▸ Excerpted passage
━━━━━━━━━━━━━━━━

On the Days You Don’t Feel Pretty: Snapping out of Insecurity

Hi beautiful!

We’ve all had those days where we just feel “ugh.” Where we think, I wish I was taller, shorter, had her face, looked like that celeb, or whatever…am I right?

I had a  psychology professor once say that while men are naturally wired to “do,” women are naturally wired to “be”–to be nurturing, to want to be desirable, to be beautiful. 

While I totally believe that inner beauty is what matters the MOST, I know it’s natural for us women to want to be pretty on the outside too. So let’s talk about it!

I’ve always been a pretty observant person, so I learned in my early teens to see the irrationality behind self-doubt. Last week, though, I found myself in a bit of a funk. I had to remind myself of some truths to snap myself out of it. It re-opened my eyes to how easy it is to fall into physical insecurity, so I want to share with you what’s always helped me. In case you ever find voices of self-doubt whispering into your heart, I hope these truths shout even louder.

Here are my thoughts and some stories on overcoming insecurity:

  • First off, you’re insanely beautiful.
  • Insecurity is a choice. Growing up, I realized that insecurities actually have little to do with your looks and everything to do with your choice. We might think “if only I looked like that…I’d be more confident.” But if we don’t learn to control our thoughts, we’ll rip ourselves apart no matter what we look like. So it all starts with choosing not to dwell on negative thoughts. Make a commitment to focus on what you love about yourself!
  • Get rid of weird complexes. – I learned not to be insecure by observing others’ insecurities. I remember in middle school I had this complex that if my bangs didn’t fall a certain way (oh the days of side bangs, haha), I thought it offset the whole shape of my face and made me look like an asymmetrical freak lol. Dramatic, yes. I even remember calling my mom one day asking her to pick me up from school, because running in PE had made my hair crazy and I didn’t want to face society looking like that LOL. Anyway, these thoughts seemed totally legit in my mind. But throughout my life, I’ve had some seriously gorgeous friends. Like, stunning! And I completely had my mind blown when we’d be getting ready together and I’d hear comments like, “ugh my jaw is too square.” Or, “I hate that my right eye is slightly bigger than the other.” Or “I’m so skinny, I hate it. I need to workout more.

━━━━━━━━━━━━━━━━

▸ Material provided
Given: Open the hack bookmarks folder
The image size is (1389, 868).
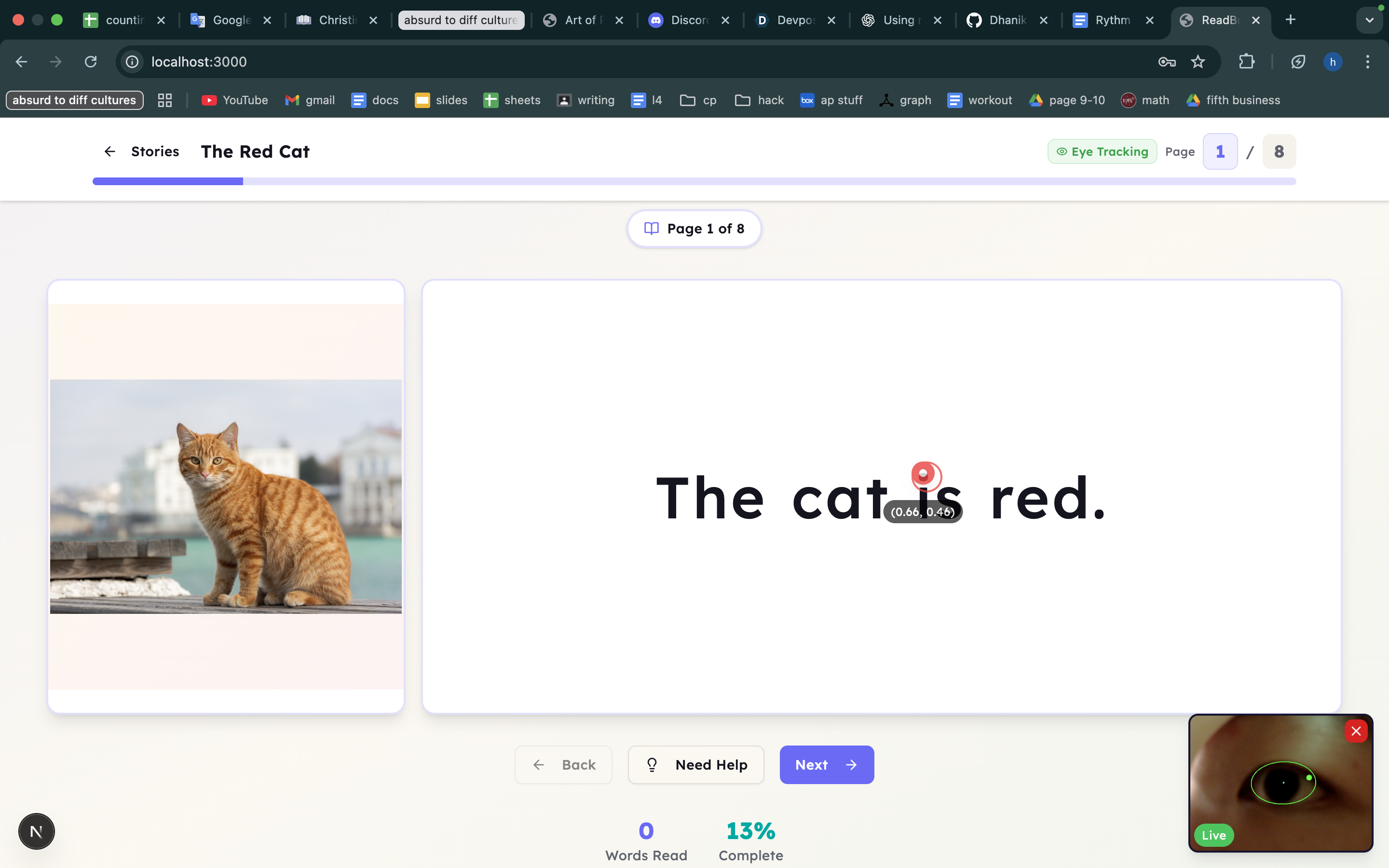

━━━━━━━━━━━━━━━━

▸ Aim of the task
In the post about overcoming insecurity, why did the writer once call her mom to pick her up from school? The lines have nothing to do with this.

▸ Task response
Running in PE had made her hair crazy, and she didn't want to face society looking like that.